I'm very forgiving of authors for their peculiarities and faults, and
effortlessly enjoy what is despised by the more-critical majority.

It should come as a great surprise to everyone, then, that I absolutely
loathe Damaged Goods. More than loathe -- there are no words to describe how
much revulsion on a mental and spiritual level this novel aroused. It's by
far the worst novel I've ever read, and this is coming from someone who's
read thousands. I read it about five years ago -- it's taken me that long to
cool down enough to write this more level-headed review.

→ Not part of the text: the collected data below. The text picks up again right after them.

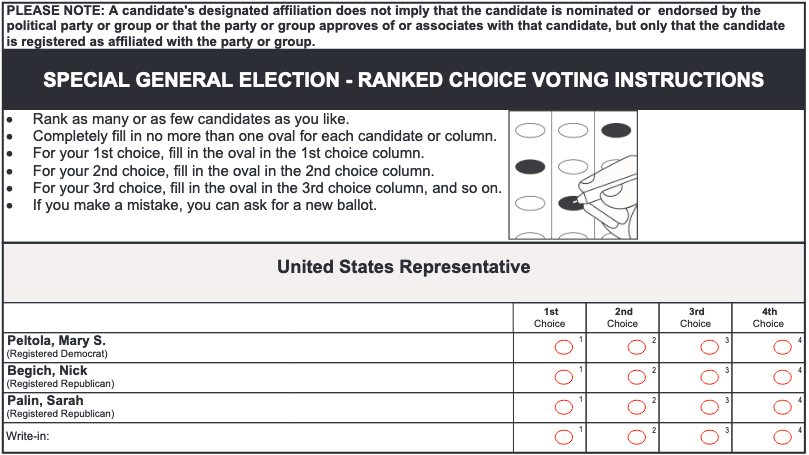Click the hand-filling-oval instruction illustration
This screenshot has width=809, height=455.
pos(573,175)
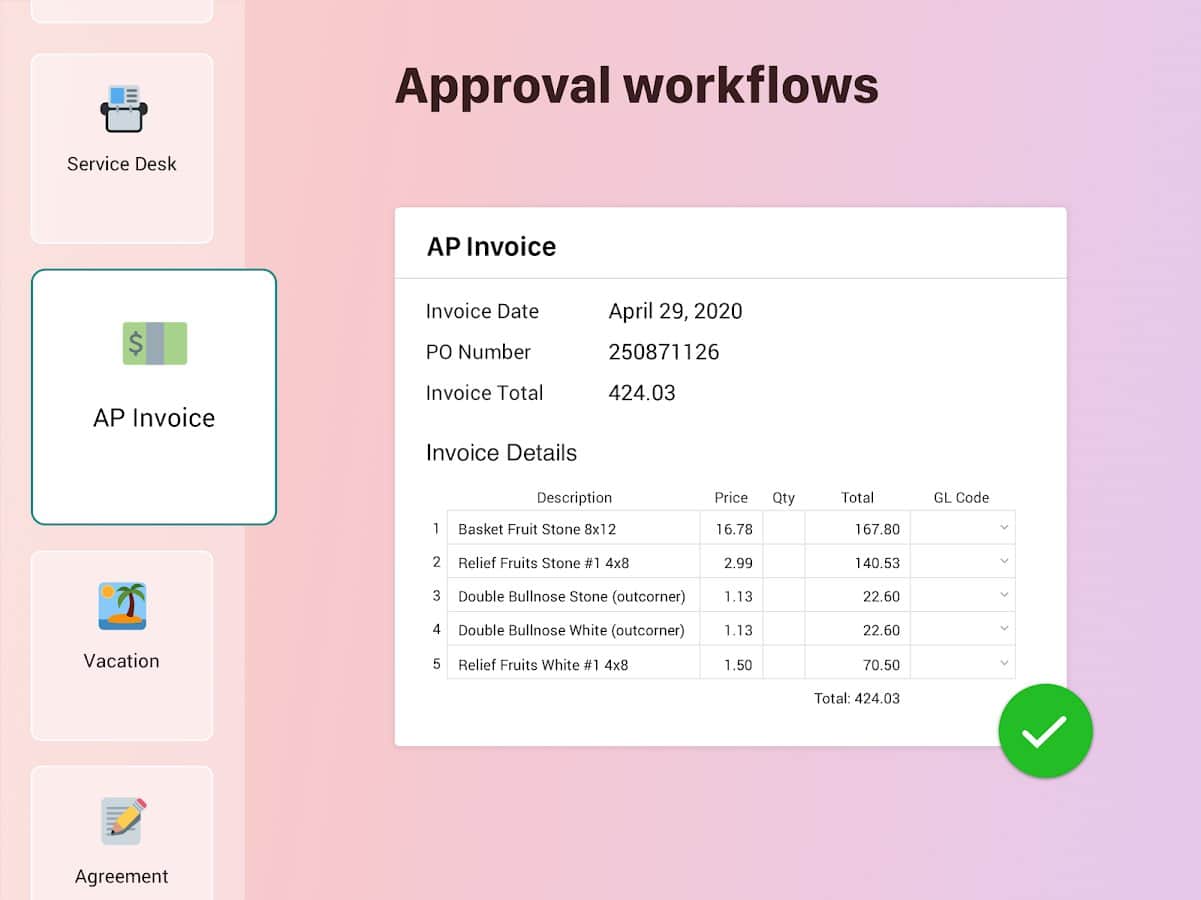Click the Qty field for Basket Fruit Stone
The image size is (1201, 900).
783,529
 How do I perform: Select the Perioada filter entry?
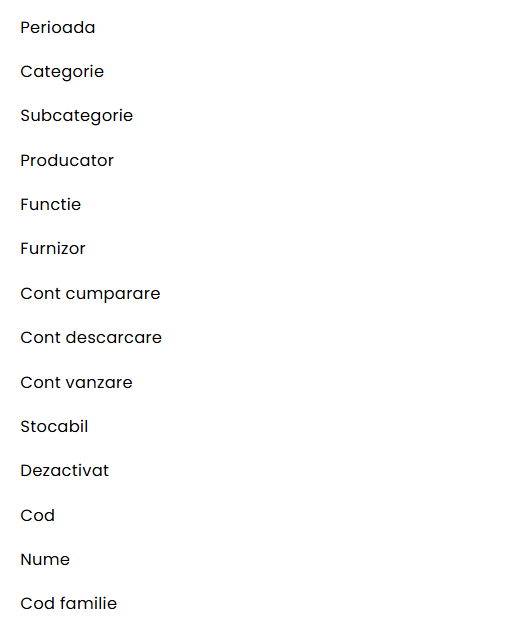tap(58, 28)
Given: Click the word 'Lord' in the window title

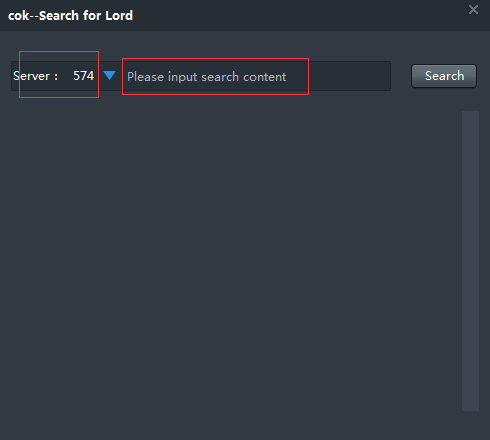Looking at the screenshot, I should [x=119, y=15].
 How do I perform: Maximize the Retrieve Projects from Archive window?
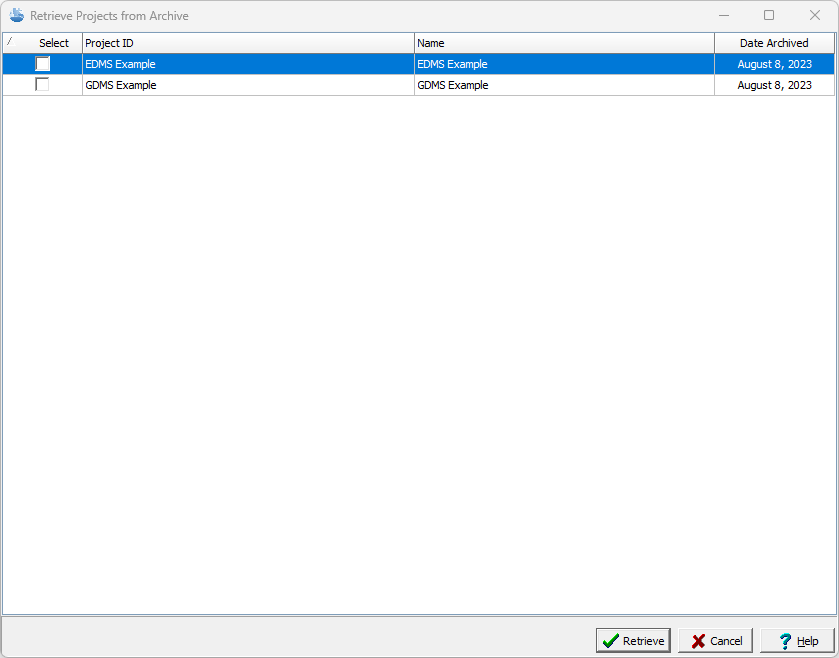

At first this book struck me as ridiculous if nothing else. But around page
100, when it became clear that things were not beginning to brighten, it
passed the RIDICULOUS point and became MONOTONOUS. By page 150 it had
reached the THIS AUTHOR IS OBVIOUSLY DEEPLY DISTURBED point. By page 200 I
was literally gagging and sick at heart.

What, you may ask, provoked this response? Page after page after page of
carefully and lovingly described death and devastation, torment and rage,
mutilation and horror, pain and suffering, perversion and manipulation -- on
and on and on and on and on. Nothing else. All the characters were the
lowest, basest dregs of humanity, doing the worst imaginable things to each
other and to themselves. No love, no hope, no joy -- only suffering and
death.

I love gratuitous violence as much as the next man, but honestly! This
(so-called) novel is nothing *but* gratuitous violence. For instance there
is one scene where a woman murders her husband in an excessively grisly
fashion, for no better reason than the dead infant inside her womb "told her
to." That's what I *think* happened, anyway; Davies didn't seem too keen to
let the readers know what was going on, beyond drenching us in blood. If
you're going to have your characters run amuck, at least provide a credible
explanation.

Presenting violence and its consequences realistically is one thing, but
this is wallowing in it, loving it, and holding it up as a wonderful
experience. Never before have I encountered such an attitude taken to the
extremes presented here. No matter what his stated rationale may be, the
author (I hate to say it) is apparently a very sick individual, who adores
and glorifies blood and pain, wrapping himself up in a warm blanket of hate
and death. Absolutely sickening.

This book is also unoriginal and dull, arising, no doubt, from the
repetition of the above-mentioned mayhem. And the few variations of
horrifying death presented are nothing new: there are all sorts of automated
killer machines from ancient Gallifrey (yawn) rearing their ugly
cross-dimensional heads by erupting from the bodies of various cocaine
addicts (gag, yawn) taking possession of people to function as operators
(yawn) and devastating much of London after the joining between mad-woman
and machine exponentially increases the savagery of each (yawn). All of this
happens without anyone noticing, apparently. Thousands die, and yet somehow
by the end of the book it's all fobbed off as "well, just a typical day in
the shadier districts of London." It makes UNIT's emergency evacuation of
London in Invasion of the Dinosaurs seem believable by comparison.

I was determined to finish reading this novel, and I did. I then promptly
tore it in half, then into tiny bits, and threw it into the garbage where it
obviously originated. This is the only novel I have ever intentionally
mistreated, damaged, or thrown away, and it deserved it. Ptui.



Beyond Belief.

By:Mike McGovern, Edmonton, Canada
Date:Thursday 26 January 2006
Rating:   1

I would like to write the perfect review for this book, but I cannot. It has already been written, just beneath this one. It's perfect. Every single word. Nothing left to say. Read it.